== TEXT ZUR DURCHSICHT ==

Im Übrigen verstößt die Ausführung, der Zustand seiner Ehefrau hätte weitere Behandlungen erfordert, wie insbesondere das Setzen eines Stents, gegen das Neuerungsverbot. Eine solche Feststellung hätte außerdem nur durch Einholung eines medizinischen Sachverständigengutachtens, nicht aber nach Durchführung einer Parteienvernehmung getroffen werden können.

Der Berufungswerber rügt weiters das Unterbleiben der Vernehmung des Zeugen Dr. H*, welcher die Studie betreut habe und der Ehefrau des Klägers den Aufklärungsbogen ausgehändigt habe. Bei Durchführung dieser Vernehmung hätte das Erstgericht zum Ergebnis kommen müssen, dass der Ehefrau des Klägers lediglich die Vorteile der Studie mitgeteilt worden seien, ohne die Risken aufzuzeigen. Sie sei auch nicht darüber aufklärt worden, dass bei einem Druck hinter dem Brustkorb ein weiterer Herzkatheter eingesetzt werden müsse.

===
== ENTNOMMENE ZEILEN ==

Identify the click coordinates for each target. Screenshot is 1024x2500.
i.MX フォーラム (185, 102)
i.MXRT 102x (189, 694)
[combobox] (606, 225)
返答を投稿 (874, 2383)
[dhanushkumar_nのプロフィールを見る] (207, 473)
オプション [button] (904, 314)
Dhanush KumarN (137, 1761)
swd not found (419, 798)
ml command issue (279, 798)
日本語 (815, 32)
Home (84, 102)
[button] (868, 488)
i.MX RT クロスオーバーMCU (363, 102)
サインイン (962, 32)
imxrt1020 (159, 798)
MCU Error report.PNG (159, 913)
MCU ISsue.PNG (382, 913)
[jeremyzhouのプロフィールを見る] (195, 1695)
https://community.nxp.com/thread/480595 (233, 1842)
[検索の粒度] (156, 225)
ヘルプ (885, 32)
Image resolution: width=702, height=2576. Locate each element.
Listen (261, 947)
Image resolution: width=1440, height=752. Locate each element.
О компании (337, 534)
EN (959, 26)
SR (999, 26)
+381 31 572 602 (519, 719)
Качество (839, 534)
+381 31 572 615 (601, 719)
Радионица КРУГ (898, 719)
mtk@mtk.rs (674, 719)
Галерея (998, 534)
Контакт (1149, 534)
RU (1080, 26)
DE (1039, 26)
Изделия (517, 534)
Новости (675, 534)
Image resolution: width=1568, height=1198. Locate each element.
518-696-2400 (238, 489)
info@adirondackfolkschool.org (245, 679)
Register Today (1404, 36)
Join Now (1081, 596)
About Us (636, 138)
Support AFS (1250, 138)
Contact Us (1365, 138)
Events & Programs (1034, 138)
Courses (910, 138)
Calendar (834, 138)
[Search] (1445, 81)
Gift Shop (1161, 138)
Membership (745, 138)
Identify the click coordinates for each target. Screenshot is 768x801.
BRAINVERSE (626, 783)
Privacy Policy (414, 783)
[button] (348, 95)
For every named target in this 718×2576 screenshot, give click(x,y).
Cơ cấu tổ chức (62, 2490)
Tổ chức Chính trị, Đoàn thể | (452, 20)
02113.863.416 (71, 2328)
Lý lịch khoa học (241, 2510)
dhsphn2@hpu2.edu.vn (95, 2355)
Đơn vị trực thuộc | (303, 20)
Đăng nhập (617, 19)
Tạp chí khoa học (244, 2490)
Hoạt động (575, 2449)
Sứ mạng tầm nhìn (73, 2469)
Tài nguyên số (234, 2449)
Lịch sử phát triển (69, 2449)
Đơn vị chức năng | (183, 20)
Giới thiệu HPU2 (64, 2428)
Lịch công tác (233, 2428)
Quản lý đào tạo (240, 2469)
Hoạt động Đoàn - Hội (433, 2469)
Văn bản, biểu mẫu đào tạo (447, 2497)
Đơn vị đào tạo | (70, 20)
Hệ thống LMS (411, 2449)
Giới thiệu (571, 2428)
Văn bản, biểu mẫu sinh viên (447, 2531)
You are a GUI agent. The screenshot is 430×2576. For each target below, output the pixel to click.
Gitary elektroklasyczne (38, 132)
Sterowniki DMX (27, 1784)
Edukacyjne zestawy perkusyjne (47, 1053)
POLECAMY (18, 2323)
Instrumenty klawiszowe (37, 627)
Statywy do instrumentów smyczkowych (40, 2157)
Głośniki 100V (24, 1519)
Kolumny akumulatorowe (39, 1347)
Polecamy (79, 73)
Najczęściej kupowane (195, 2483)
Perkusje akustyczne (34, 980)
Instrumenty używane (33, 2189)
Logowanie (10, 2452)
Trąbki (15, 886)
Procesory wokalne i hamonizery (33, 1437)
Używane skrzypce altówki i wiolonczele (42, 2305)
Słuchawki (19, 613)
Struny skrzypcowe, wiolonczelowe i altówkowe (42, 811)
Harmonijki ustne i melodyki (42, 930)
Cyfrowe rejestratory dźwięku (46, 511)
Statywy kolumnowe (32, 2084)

===

§ ZU ERLEDIGENDE AUFGABEN
(A) Wodurch allein hätte laut dem Text zur Durchsicht eine Feststellung zum Zustand der Ehefrau getroffen werden können?
(B) Setze den Text zur Durchsicht nach seinem letzten Satz fort.
Die Zeilen werden hier nicht benötigt.

§ ANTWORTEN ZUR ÜBUNG
(A) Nur durch Einholung eines medizinischen Sachverständigengutachtens.

(B)
Diesen Ausführungen ist entgegenzuhalten, dass unbekämpft vom Erstgericht festgestellt wurde, dass ein kausaler Zusammenhang zwischen dem Tod der Ehefrau des Klägers und dem in der Studie eingesetzten Medikament auszuschließen sei.

Im Übrigen führte der medizinische Sachverständige Univ.Prof. Dr. G* in ON 18 aus, dass eine Vernehmung des Studienarztes aus seiner Sicht nicht erforderlich sei.

Nach ständiger Rechtsprechung kann im Übrigen ein Sachverständigengutachten niemals durch Zeugen entkräftet werden, auch dann nicht, wenn es sich um sachverständige Zeugen handelt (vgl Klauser/Kodek , aaO § 363 E 30).

Unter dem Berufungsgrund der Aktenwidrigkeit führt der Berufungswerber aus, der letzte Termin der Ehefrau des Klägers auf der Ambulanzkarte der Beklagten sei der 23.8.2022 gewesen und nicht wie vom Erstgericht festgestellt Ende Juni 2022. Diese Feststellung sei deshalb von Relevanz, weil die Ehefrau des Klägers nur rund 1½ Monate nach dem letzten Termin am 14.10.2022 verstorben sei. Die zeitliche Abfolge indiziere ein nicht lege artis Vorgehen der Beklagten.

Das Berufungsgericht hat dazu erwogen:

Aus Seite 6 der Krankengeschichte Beilage ./1 betreffend die Ehefrau des Klägers ergibt sich, dass die Änderung der Begleitmedikation per 1.6.2022 stattgefunden habe und der letzte Ambulanztermin der 23.8.2022 gewesen sei.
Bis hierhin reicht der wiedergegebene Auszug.